Pollsters, pundits and political junkies are left trying to explain how they so badly missed seeing the strength of Trump’s support. So far, Hillary Clinton has a slight lead in the overall popular vote, but she was unable to attract enough votes in the usually reliable Democratic strongholds of Pennsylvania, Michigan and Wisconsin to win the Electoral College.
Americans spoke loudly Tuesday in favor of change. They gave Republicans control of the White House, Congress and the opportunity to stack the Supreme Court with like-minded justices. Expectations are high. Can Trump and his political party meet those expectations? And what kind of change will we see?
A New Political Reality
Yuval Levin – National Review
To me, this election was always a lose-lose proposition. I did not want Donald Trump to be president and I am not glad that he will be, just as I did not want Hillary Clinton to be president and would not have been glad had she been successful last night. …
This will require a new way of thinking from Republican members of Congress about a Republican president. But among other things, it should yield a revival of an old way of thinking in Congress about the presidency. This moment may present an incomparable opportunity for a recovery of the separation of powers and a reassertion of Congressional authority, which may to some extent now be pursued in a bipartisan way.
An American Tragedy
David Remnick – The New Yorker
All along, Trump seemed like a twisted caricature of every rotten reflex of the radical right. That he has prevailed, that he has won this election, is a crushing blow to the spirit; it is an event that will likely cast the country into a period of economic, political, and social uncertainty that we cannot yet imagine. That the electorate has, in its plurality, decided to live in Trump’s world of vanity, hate, arrogance, untruth, and recklessness, his disdain for democratic norms, is a fact that will lead, inevitably, to all manner of national decline and suffering.

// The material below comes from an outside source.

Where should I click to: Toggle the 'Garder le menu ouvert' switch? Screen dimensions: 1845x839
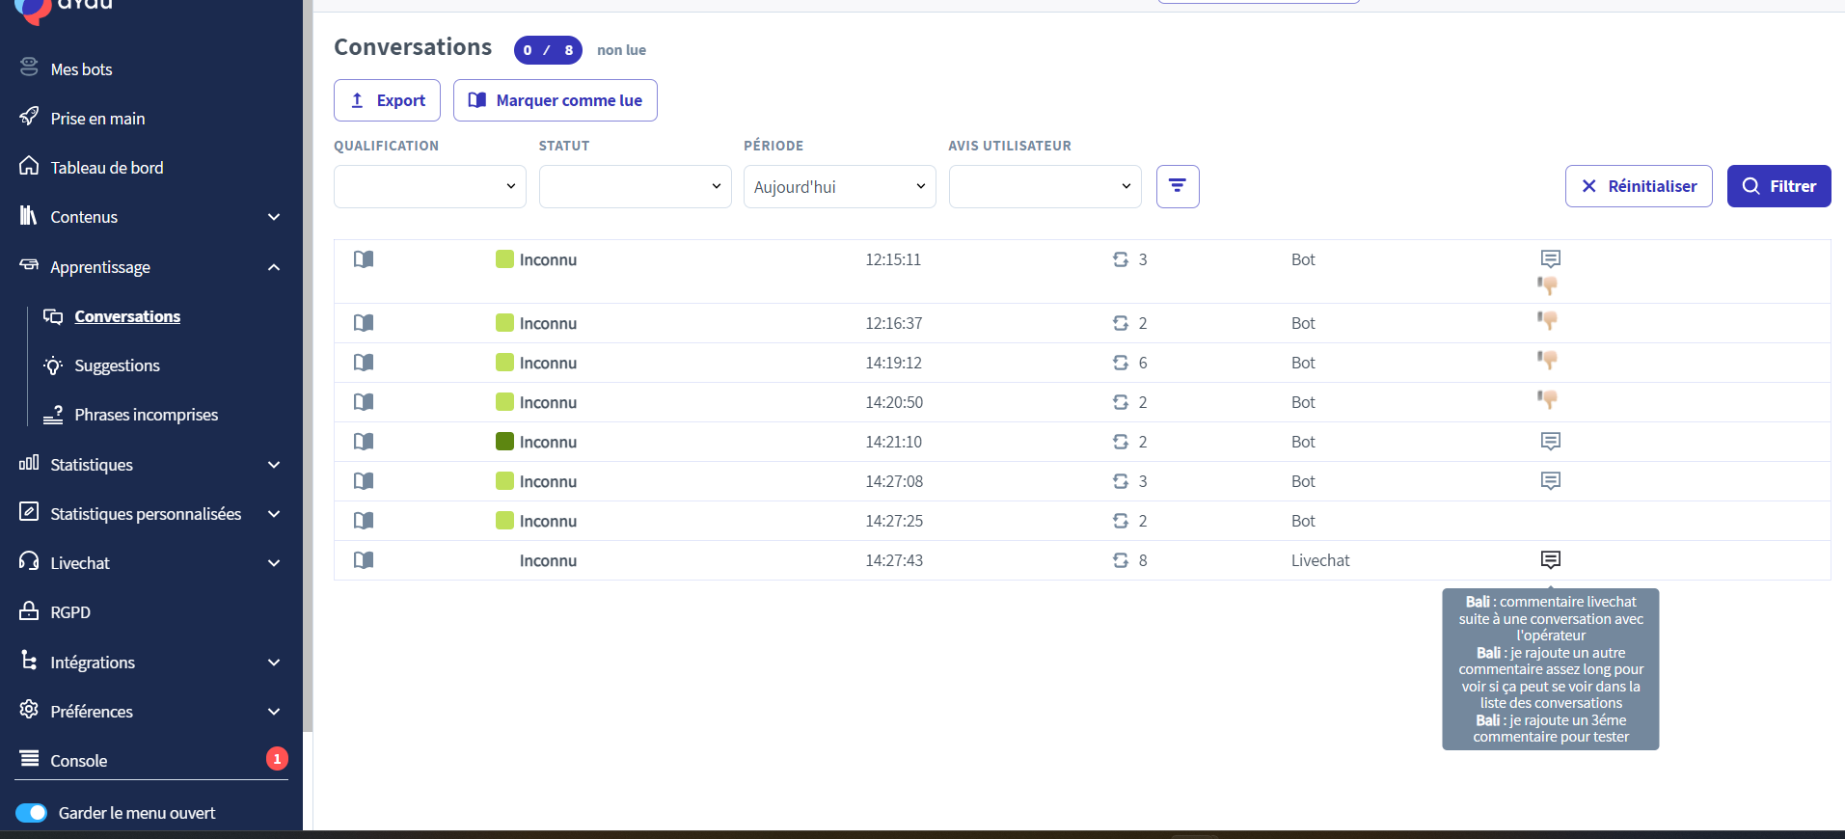[32, 813]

Trump’s Victory Is a Win for the Little Guy over the Elite
Michael Goodwin – New York Post
And so this is how the Obama era of Hope & Change really ends. With the world turned upside down, and with President Obama having to pass the baton to Donald Trump….
Trump stands today as the greatest disrupter in modern politics, the winner of the biggest upset imaginable, but for most of the campaign, he was not even the best argument for his own candidacy. That distinction belonged to the millions upon millions of everyday Americans who found in him the bare-knuckled brawler they were desperately seeking.
Mourn. Then Organize
Peter Dreier – The American Prospect
I feel awful for my 19-year-old twin daughters, who voted for the first time this year and now have to spend their college years with Trump as president. They’re upset. They talked about moving to Canada. They were half serious….
After Nixon won, I considered moving to Canada myself, not just out of fear of Nixon’s agenda but also to avoid the draft and Vietnam. I even submitted an application to the University of Toronto.
But I stayed. I didn’t want to abandon my country. Like many others of my generation, I wanted to change it….
This is no time for liberals and progressives, Bernie Sanders supporters and Clinton followers, to point fingers. This is a time for cooperation and strategizing.
In Victory Speech, Donald Trump Discovers the Power of ‘We’
Christian Lundberg – The Conversation
The core theme of Donald Trump’s campaign – that the establishment was broken – drove waves of his supporters to the polls.
Surprisingly, this theme didn’t make it into his victory speech. Nor did any reference to the seismic shift in American politics that took place, save for brief mentions that the night was “historic.”…
But the most notable thing about President-elect Trump’s victory speech was how different it was from the speeches he delivered on the campaign trail. In an effort to unify an intensely divided country, Trump discovered the rhetorical power of “we.”